Downtime and Service Level Agreement

The Amazon instances (EC2 – elastic compute) or the Volume Storage (EBS – elastic block storage) you’re renting aren’t bullet proof. They can fail. They can be wiped out of existence with little or no warning. It’s not the “cute” sort of failure either: you cannot just reboot the machine and hope everything is OK. No, it’s the “whatever data you haven’t saved into S3 storage” disappears. There’s no backup by default. There’s no fail-over by default. And as far as the Service Level Agreement Amazon has, they’re pretty much covered: if you have unplanned downtime of over 0.05%, you can ask for a 10% refund at the end of the year.

This means that you have to employ several strategies to make sure (a) your data is safe and (b) you’re service doesn’t suffer from downtime.

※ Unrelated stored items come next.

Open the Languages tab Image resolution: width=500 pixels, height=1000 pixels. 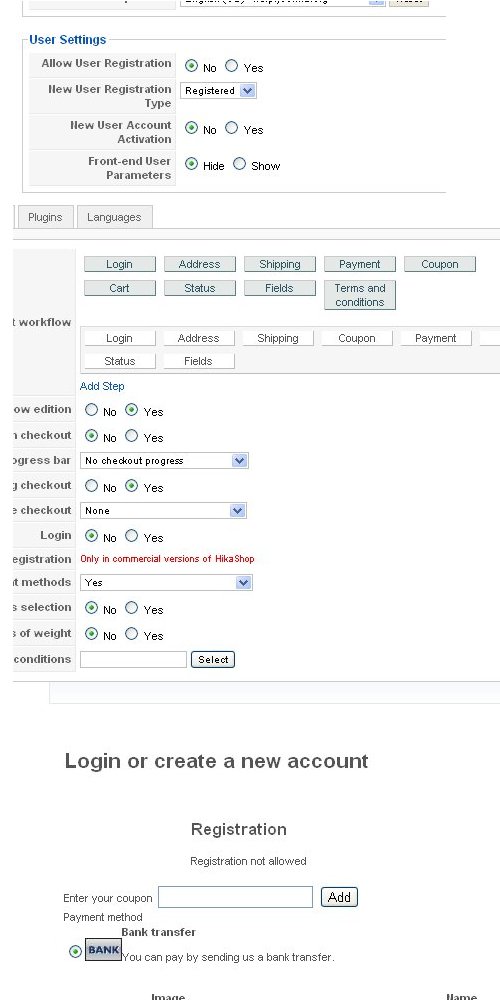114,217
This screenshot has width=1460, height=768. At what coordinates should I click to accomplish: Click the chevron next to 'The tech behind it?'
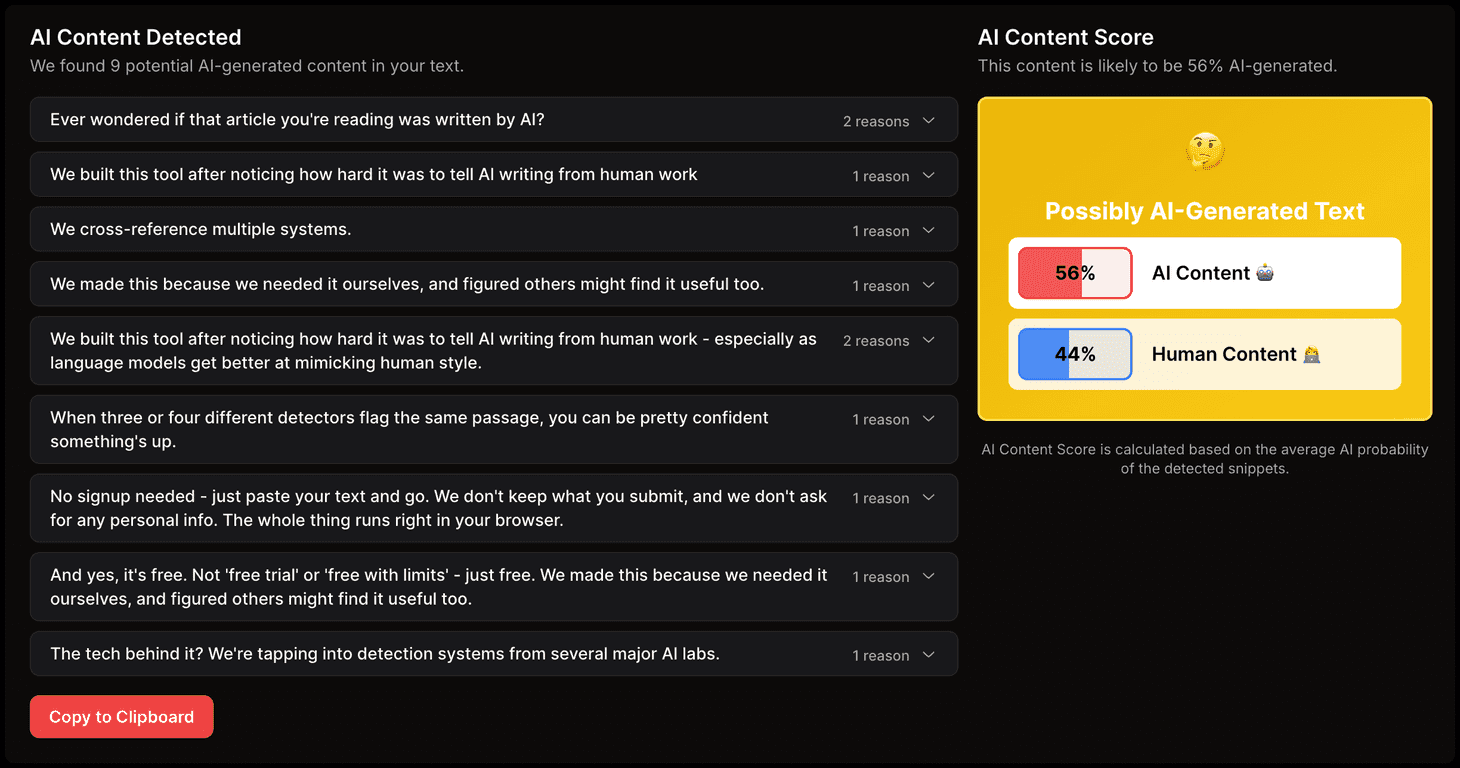(x=927, y=654)
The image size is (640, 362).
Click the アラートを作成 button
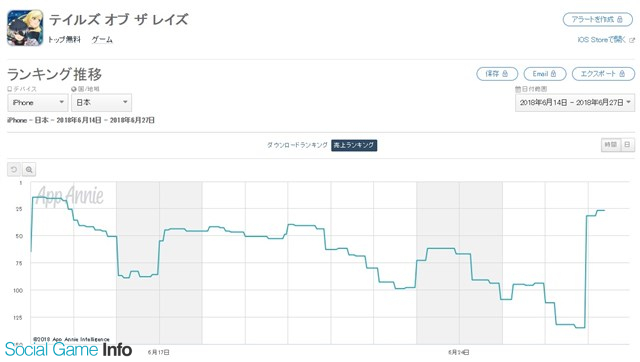tap(598, 20)
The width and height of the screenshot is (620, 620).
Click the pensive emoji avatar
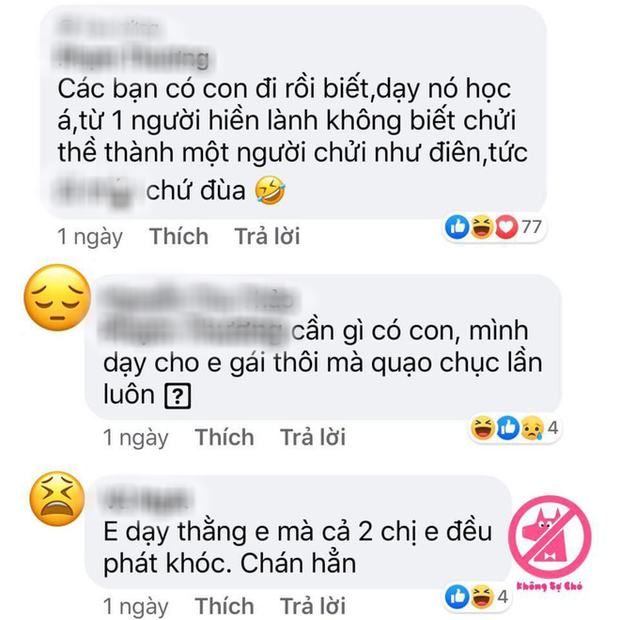pyautogui.click(x=57, y=297)
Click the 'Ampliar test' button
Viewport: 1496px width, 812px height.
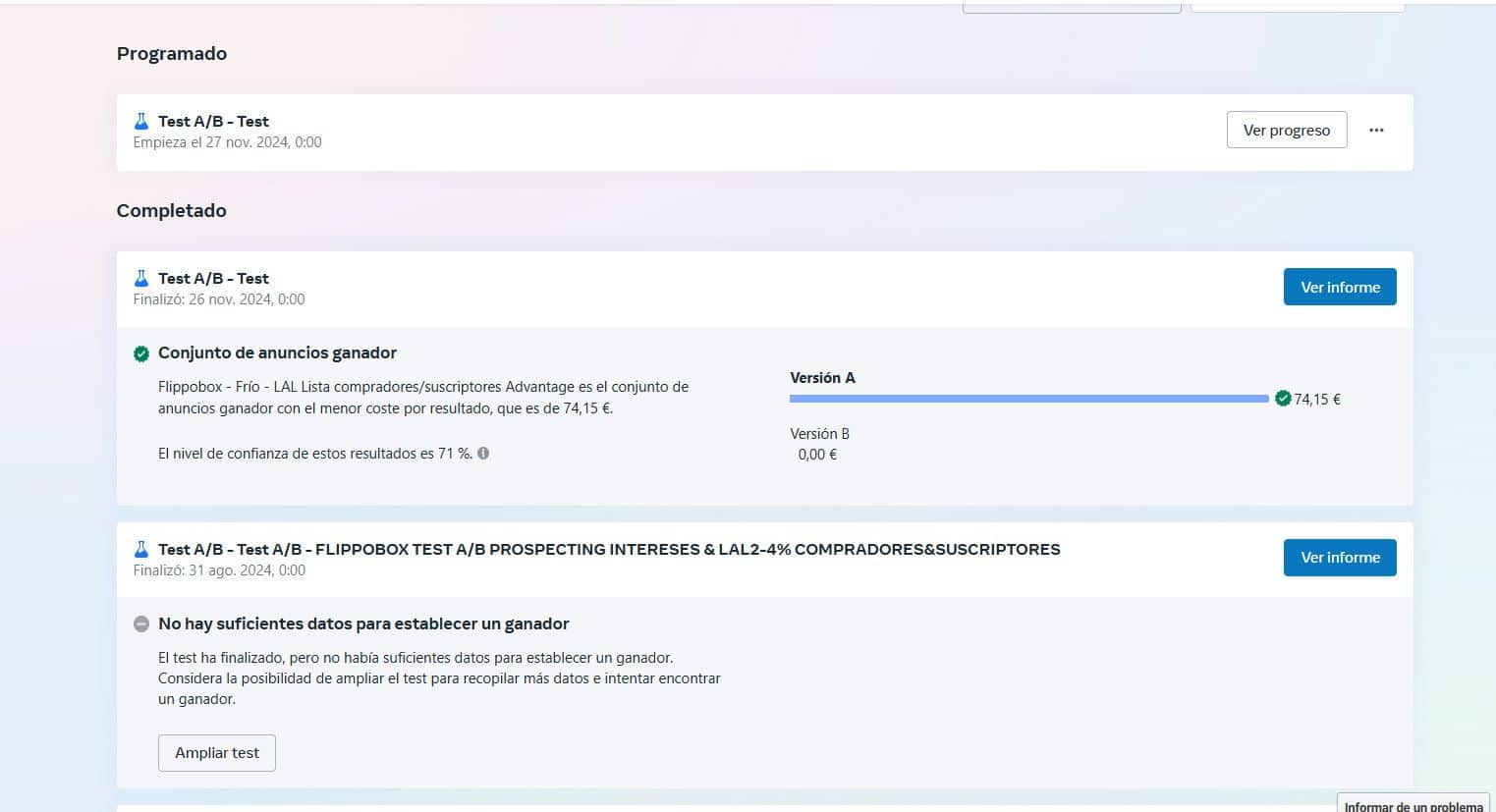tap(216, 752)
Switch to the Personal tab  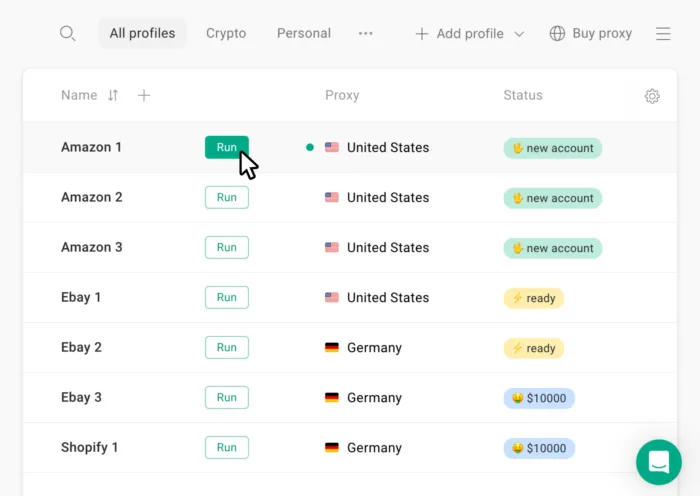304,33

All and any of which will cost extra.

I’m writing down a few strategies, also marking the level of paranoia you should reach to employ them. You should also know that the more of these strategies you employ, you’ll row under less operational risk, but with more effort and with higher AWS cost .

(cautiously optimistic) Periodically backup EBS Volumes into S3. Have it setup automatically.
(cautiously optimistic) Set a backup policy for any Relational Database Service you may be running.
(slightly paranoid) Make sure your production EC2 instances can run in a load balanced environment. Set up load balancing between enough EC2 instances so that fail-over can occur automatically and that the remaining EC2 instances can handle peak traffic.
(paranoid) Set up load balancing across availability zones. This would protect you from downtime of an entire Amazon data center (which have been known to happen, again and again).
(paranoid) Set up EBS and RDS backups across availability zones. This is the equivalent of disaster recovery.
(paranoid with flying colors) Using a disaster simulation tool, such as Chaos Monkey (open sourced by Netflix) allows you to make sure your architecture can tolerate random failure in the infrastructure.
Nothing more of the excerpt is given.